Greenpeace and other groups had been calling on Gorton’s to use its connections with Nissui to end its 70-year ties to whaling. Since Nissui purchased Gorton’s in 2001, more than 2,700 whales have been killed by Kyoto Senpaku under the guise of scientific research. Although Gorton’s initially denied evidence of Nissui’s ties to whaling, the company began to receive countless petitions denouncing its ties to whaling from consumers across the nation. Additionally, some grocery stores stopped carrying Gorton’s products. In a recent letter to concerned consumers, Gorton’s stated that it had urged Nissui to sever its connections to whaling and pressure Japan to end its whaling program.

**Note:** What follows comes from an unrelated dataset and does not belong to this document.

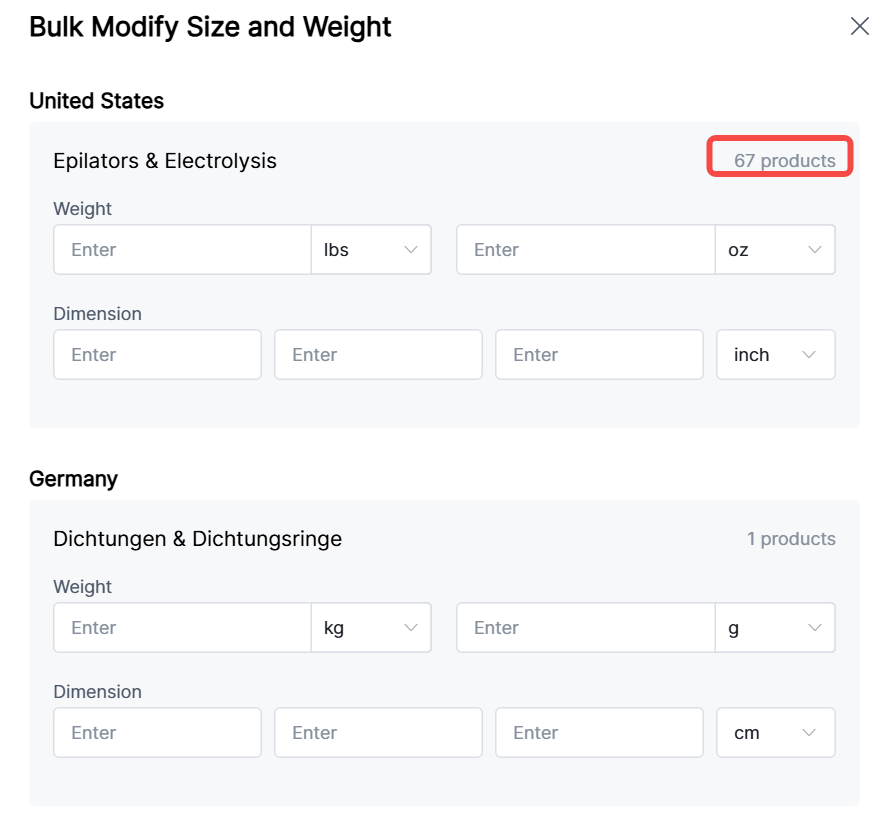Open the oz weight unit dropdown
The height and width of the screenshot is (816, 890).
click(x=775, y=250)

“Today’s announcement is more a milestone than a victory,” said Hocevar. “It proves that support for whaling has vanished even among the companies that once profited from it, leaving the Japanese government completely isolated in its efforts to sustain this cruel and pointless enterprise.”
In spite of a global ban on commercial whaling, six Japanese whaling ships left on November 8 for the Southern Ocean Whale Sanctuary in Antarctica, using the guise of research to justify the hunt. Greenpeace activists who confronted Japan’s whaling fleet during this season’s hunt witnessed firsthand the inhumane nature of the killings.
“The images of the senseless whale killings were truly heartbreaking,” said Nathan Santry, an activist who was part of Greenpeace’s protest against the whaling fleet earlier this year. “Japan’s whaling has been exposed-it is not science, it is slaughter and it is illegal.”
The International Whaling Commission (IWC) banned commercial whaling in 1986. However, Japan continues to exploit a loophole that allows whaling for “scientific” purposes. The Japanese government has not responded to protests from around the world or to the International Whaling Commission, which has repeatedly called on Japan to abandon its whaling program.